Network analysis of memristive device circuits: dynamics, stability and correlations

Networks with memristive devices are a potential basis for the next generation of computing devices. They are also an important model system for basic science, from modeling nanoscale conductivity to providing insight into the information-processing of neurons. The resistance in a memristive device depends on the history of the applied bias and thus displays a type of memory. The interplay of this memory with the dynamic properties of the network can give rise to new behavior, offering many fascinating theoretical challenges. But methods to analyze general memristive circuits are not well described in the literature. In this paper we develop a general circuit analysis for networks that combine memristive devices alongside resistors, capacitors and inductors and under various types of control.

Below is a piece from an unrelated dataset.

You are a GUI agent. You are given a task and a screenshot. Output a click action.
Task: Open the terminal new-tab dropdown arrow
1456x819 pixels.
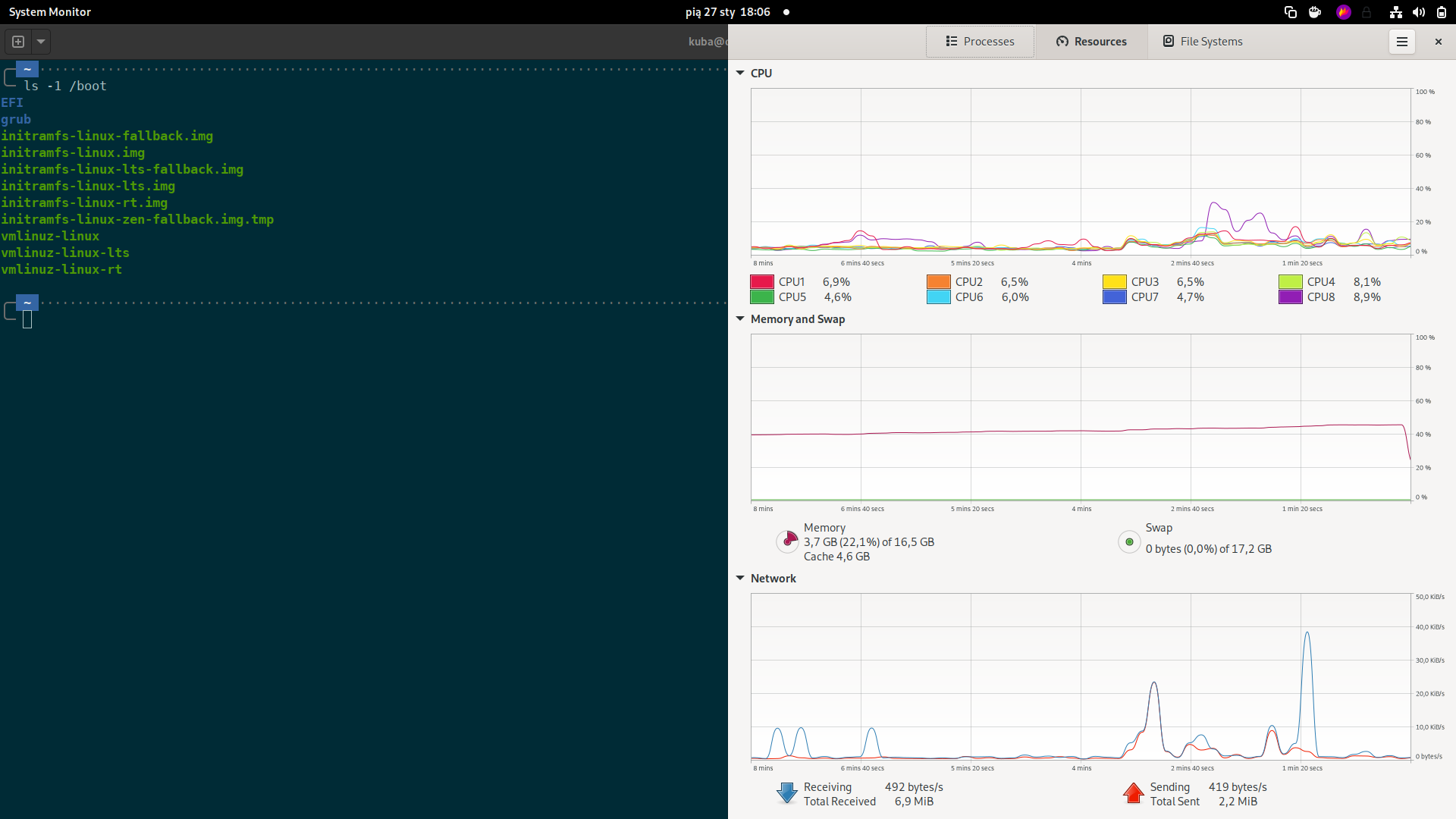coord(40,42)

We derive equations of motion for the memory parameters of these circuits and describe the conditions for which a network should display properties characteristic of a resonator system. For the case of a purely memresistive network, we derive Lyapunov functions, which can be used to study the stability of the network dynamics. Surprisingly, analysis of the Lyapunov functions show that these circuits do not always have a stable equilibrium in the case of nonlinear resistance and window functions. The Lyapunov function allows us to study circuit invariances, wherein different circuits give rise to similar equations of motion, which manifest through a gauge freedom and node permutations. Finally, we identify the relation between the graph Laplacian and the operators governing the dynamics of memristor networks operators, and we use these tools to study the correlations between distant memristive devices through the effective resistance.